To determine the value of y for which the range will be a maximum, we can use the principle of conservation of energy.

Let's consider the water as it exits the hole at a height y above the ground. At this point, it has potential energy and kinetic energy.

The potential energy of the water at height y is given by mgh, where m is the mass of water, g is the acceleration due to gravity, and h is the height y.

The kinetic energy of the water can be given by (1/2)mv², where v is the velocity of the water.

Since the water is exiting the hole, its initial velocity is zero. Therefore, the kinetic energy at this point is also zero.

As the water moves in a projectile motion, it will reach a maximum range when the potential energy at the starting point is equal to the kinetic energy at the highest point of its trajectory.

Now, let's calculate the potential energy at height y:
Potential Energy = mgh

Since the volume of water exiting the hole per second is constant, we can assume that the mass flow rate is constant. Therefore, we can assume that the mass of water m is constant.

Hence, the potential energy at height y is given by:
Potential Energy = mgy

Next, let's calculate the kinetic energy at the highest point of its trajectory.
At the highest point, the velocity of the water is zero. Therefore, the kinetic energy is zero.
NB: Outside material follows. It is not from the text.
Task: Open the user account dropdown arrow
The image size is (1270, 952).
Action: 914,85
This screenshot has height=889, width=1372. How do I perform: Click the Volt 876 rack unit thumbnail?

Since the potential energy at height y is equal to the kinetic energy at the highest point, we have:
Potential Energy = Kinetic Energy
mgy = 0

For this equation to hold true, y must be zero or the height H. However, we are interested in finding the value of y for which the range will be maximum.

At the highest point, the range R is the horizontal distance traveled by the water. We can calculate the range R using the equation:
R = (v₀²/g) * sin(2θ)

Where v₀ is the initial velocity of the water, g is the acceleration due to gravity, and θ is the angle of projection.

Since the water is exiting the hole horizontally, the angle of projection θ is 0 degrees and the sine of 0 degrees is zero.

This means that for any value of y, when the water exits the hole horizontally, the range R is zero.

Therefore, the value of y for which the range will be a maximum does not exist in this scenario.